À la fin du mois de novembre s’est ouvert le procès des collégiens accusés de diverses formes de complicités avec le meurtre de Samuel Paty. Pour pouvoir assister au procès, qui se déroule en huis clos, une dizaine d’enseignants du collège du Bois-d’Aulne (Conflans-Sainte-Honorine) se sont portés partie civile. Leur argument tient en ces quelques mots : « Nous avons besoin de comprendre comment ils en sont arrivés là. » Et ces enseignant précisent : « On leur a fait cours à ces élèves. Si la confiance n’existe pas, on ne peut pas enseigner. »

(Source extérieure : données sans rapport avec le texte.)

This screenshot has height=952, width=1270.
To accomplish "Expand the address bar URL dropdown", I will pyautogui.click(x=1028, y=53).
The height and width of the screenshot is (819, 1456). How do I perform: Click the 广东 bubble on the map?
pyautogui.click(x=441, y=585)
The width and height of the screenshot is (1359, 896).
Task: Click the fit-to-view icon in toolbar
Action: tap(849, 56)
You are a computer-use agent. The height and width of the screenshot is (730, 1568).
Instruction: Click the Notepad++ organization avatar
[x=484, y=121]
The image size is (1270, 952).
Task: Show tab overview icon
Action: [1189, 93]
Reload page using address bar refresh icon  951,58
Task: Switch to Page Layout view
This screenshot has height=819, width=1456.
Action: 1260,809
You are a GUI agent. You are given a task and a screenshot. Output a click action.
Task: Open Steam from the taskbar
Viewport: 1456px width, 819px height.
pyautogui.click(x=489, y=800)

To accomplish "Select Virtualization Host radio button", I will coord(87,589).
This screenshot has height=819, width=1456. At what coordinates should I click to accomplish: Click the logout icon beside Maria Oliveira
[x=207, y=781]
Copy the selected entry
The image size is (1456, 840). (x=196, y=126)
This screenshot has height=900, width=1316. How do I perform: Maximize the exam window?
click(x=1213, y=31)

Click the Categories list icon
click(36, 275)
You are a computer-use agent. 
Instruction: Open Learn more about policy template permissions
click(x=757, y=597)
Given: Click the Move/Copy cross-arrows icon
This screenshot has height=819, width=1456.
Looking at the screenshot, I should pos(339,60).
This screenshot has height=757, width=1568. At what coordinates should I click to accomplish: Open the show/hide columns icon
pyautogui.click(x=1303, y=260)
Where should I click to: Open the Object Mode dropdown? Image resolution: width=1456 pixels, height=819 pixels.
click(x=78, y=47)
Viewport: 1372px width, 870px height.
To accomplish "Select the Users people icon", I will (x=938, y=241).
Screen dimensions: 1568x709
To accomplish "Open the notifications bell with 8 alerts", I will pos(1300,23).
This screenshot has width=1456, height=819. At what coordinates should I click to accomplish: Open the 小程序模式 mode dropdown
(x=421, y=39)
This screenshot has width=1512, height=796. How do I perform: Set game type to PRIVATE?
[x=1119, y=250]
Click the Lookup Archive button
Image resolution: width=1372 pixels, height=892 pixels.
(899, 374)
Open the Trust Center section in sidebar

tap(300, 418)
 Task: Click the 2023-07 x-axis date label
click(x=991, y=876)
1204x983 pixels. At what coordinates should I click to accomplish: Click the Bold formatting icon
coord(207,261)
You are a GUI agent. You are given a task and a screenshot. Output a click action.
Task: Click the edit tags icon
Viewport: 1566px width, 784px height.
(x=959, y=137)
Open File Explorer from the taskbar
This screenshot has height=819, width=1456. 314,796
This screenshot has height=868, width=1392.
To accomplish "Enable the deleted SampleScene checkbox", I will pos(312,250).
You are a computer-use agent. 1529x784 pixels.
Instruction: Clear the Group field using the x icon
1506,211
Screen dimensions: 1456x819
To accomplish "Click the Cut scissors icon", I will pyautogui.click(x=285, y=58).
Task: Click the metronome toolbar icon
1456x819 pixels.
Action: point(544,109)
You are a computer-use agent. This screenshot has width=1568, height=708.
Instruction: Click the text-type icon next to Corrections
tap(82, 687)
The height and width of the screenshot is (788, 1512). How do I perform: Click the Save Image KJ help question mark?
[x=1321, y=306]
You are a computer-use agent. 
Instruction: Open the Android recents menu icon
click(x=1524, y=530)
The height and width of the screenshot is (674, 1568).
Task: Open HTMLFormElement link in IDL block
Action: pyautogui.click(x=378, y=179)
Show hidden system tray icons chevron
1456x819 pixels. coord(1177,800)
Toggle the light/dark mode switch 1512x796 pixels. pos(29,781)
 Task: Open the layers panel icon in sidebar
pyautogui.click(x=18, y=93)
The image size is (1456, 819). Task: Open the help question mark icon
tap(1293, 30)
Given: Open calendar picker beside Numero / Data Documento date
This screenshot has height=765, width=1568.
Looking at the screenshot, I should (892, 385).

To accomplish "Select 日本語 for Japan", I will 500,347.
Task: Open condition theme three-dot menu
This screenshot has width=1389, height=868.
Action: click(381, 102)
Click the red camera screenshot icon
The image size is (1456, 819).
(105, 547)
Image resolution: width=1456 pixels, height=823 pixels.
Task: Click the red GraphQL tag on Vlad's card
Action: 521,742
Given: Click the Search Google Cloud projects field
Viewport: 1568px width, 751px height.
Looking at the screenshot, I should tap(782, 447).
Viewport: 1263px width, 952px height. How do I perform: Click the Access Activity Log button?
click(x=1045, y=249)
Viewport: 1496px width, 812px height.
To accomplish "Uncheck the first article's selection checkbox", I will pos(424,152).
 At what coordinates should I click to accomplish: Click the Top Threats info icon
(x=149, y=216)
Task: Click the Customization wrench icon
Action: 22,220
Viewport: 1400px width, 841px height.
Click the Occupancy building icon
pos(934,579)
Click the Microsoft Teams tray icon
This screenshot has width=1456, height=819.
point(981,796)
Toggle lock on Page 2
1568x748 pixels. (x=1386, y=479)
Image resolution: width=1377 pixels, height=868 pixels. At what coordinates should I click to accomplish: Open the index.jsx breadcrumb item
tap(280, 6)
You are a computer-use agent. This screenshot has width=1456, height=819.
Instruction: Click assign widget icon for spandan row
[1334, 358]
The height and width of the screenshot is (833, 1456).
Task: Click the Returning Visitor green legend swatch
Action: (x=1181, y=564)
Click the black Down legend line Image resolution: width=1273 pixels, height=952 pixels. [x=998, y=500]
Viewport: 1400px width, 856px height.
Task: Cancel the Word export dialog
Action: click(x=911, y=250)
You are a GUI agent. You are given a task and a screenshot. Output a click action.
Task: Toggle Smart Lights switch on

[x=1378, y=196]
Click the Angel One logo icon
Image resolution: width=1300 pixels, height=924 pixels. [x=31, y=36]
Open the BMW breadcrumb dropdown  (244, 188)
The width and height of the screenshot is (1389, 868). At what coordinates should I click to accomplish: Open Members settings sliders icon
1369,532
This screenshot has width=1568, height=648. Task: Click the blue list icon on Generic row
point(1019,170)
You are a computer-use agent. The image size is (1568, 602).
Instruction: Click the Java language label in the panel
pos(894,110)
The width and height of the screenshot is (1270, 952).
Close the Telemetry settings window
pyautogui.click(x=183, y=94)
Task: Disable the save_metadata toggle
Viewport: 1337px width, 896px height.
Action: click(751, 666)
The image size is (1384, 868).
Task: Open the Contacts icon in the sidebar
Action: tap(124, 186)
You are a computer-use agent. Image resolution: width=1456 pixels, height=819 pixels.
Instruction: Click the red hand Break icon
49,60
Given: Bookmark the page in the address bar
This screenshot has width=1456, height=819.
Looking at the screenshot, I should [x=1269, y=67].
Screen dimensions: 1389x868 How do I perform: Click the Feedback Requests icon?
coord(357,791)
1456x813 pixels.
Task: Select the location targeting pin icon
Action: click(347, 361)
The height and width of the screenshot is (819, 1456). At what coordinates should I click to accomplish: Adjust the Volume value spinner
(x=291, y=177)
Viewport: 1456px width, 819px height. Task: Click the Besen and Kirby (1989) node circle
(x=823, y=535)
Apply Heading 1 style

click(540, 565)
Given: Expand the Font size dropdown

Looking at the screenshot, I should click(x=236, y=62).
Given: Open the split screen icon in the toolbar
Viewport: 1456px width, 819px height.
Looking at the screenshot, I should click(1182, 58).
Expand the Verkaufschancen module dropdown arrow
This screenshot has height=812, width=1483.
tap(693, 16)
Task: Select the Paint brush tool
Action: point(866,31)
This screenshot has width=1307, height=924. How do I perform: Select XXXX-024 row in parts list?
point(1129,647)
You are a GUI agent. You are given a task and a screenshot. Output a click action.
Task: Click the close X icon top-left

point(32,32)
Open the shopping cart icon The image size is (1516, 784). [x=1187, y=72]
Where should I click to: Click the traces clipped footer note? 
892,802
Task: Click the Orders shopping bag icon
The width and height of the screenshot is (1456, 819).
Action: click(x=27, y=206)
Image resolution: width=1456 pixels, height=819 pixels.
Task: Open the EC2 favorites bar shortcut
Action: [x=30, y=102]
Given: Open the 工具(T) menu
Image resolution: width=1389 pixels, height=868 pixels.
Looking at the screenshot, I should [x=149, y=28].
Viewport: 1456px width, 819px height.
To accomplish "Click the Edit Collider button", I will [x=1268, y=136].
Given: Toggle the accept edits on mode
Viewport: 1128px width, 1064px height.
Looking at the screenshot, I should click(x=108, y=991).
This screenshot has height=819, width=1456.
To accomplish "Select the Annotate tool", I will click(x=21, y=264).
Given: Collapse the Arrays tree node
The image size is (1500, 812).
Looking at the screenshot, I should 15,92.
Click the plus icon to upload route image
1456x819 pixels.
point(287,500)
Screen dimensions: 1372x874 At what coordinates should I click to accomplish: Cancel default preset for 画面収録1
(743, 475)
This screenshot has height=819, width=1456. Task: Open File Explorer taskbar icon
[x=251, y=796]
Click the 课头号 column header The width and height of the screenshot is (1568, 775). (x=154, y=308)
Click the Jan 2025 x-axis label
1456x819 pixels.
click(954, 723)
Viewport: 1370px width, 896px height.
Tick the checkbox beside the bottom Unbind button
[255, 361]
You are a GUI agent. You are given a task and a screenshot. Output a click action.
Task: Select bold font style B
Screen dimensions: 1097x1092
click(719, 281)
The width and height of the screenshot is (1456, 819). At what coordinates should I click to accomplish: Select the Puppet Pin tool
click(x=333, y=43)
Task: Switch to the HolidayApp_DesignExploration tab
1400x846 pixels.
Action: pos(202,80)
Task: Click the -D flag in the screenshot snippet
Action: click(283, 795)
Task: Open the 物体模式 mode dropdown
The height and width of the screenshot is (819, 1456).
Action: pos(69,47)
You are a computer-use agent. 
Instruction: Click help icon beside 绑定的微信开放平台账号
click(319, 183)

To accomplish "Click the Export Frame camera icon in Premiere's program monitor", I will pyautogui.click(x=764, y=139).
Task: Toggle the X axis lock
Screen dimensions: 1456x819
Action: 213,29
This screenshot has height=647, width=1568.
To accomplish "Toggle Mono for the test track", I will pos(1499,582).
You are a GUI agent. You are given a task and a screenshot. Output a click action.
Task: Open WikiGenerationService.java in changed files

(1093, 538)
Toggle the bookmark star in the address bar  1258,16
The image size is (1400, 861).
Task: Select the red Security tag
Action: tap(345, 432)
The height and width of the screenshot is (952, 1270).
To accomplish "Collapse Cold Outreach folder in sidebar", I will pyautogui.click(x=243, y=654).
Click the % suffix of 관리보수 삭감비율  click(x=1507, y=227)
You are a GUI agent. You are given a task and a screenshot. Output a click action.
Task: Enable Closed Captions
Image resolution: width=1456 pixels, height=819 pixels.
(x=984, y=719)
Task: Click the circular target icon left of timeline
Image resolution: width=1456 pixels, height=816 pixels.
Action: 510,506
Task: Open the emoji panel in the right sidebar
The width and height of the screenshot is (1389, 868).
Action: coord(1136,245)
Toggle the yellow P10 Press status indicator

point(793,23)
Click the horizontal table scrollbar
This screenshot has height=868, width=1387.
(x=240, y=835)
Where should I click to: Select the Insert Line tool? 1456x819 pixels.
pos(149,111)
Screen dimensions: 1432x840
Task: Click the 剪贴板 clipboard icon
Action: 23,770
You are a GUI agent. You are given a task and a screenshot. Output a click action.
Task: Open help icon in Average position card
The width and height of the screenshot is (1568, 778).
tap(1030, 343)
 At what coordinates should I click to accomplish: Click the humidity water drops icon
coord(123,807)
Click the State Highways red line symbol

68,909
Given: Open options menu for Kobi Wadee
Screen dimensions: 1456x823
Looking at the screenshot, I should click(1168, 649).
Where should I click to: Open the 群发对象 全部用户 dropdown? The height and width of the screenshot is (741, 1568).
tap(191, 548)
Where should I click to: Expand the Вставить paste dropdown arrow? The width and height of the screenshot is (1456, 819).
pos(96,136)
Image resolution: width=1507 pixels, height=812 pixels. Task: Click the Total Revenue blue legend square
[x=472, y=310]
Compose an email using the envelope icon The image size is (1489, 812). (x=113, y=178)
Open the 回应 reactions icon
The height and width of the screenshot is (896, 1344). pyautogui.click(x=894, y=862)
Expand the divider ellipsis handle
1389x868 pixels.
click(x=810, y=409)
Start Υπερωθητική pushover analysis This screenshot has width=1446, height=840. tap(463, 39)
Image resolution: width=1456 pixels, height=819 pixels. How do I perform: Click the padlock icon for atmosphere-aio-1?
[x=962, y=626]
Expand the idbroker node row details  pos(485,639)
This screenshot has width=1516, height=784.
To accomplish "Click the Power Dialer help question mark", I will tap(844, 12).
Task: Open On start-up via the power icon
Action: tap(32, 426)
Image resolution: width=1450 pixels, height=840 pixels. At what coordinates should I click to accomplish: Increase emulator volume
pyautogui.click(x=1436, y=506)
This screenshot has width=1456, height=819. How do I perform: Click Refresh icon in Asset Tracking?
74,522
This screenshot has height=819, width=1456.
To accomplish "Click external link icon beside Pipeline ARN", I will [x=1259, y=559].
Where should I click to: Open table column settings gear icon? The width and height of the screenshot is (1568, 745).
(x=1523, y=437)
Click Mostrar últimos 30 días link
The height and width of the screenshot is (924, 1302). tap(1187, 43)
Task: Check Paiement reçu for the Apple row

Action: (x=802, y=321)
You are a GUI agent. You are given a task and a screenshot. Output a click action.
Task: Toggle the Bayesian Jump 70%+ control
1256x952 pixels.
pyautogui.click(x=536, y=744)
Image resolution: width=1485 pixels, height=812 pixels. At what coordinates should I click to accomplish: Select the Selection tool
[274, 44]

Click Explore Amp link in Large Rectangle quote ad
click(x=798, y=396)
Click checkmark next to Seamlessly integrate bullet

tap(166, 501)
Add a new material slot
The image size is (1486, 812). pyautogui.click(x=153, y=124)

Dans le documentaire sur le collège du Bois-d’Aulne, Le Collège de monsieur Paty, une séquence est particulièrement émouvante[1]. Assise autour d’une table, quelques adolescentes discutent sur l’après-attentat. Elles décrivent leurs enseignants bouleversés et fondant régulièrement en larmes. Ça leur faisait tout drôle, quelque-chose clochait : « Après le 16 octobre, c’était plus notre collège, c’était devenu quelque-chose d’autre. On ne sait pas quoi, mais il y a quelque-chose qui a changé, mais qui a trop changé », raconte l’une d’elle.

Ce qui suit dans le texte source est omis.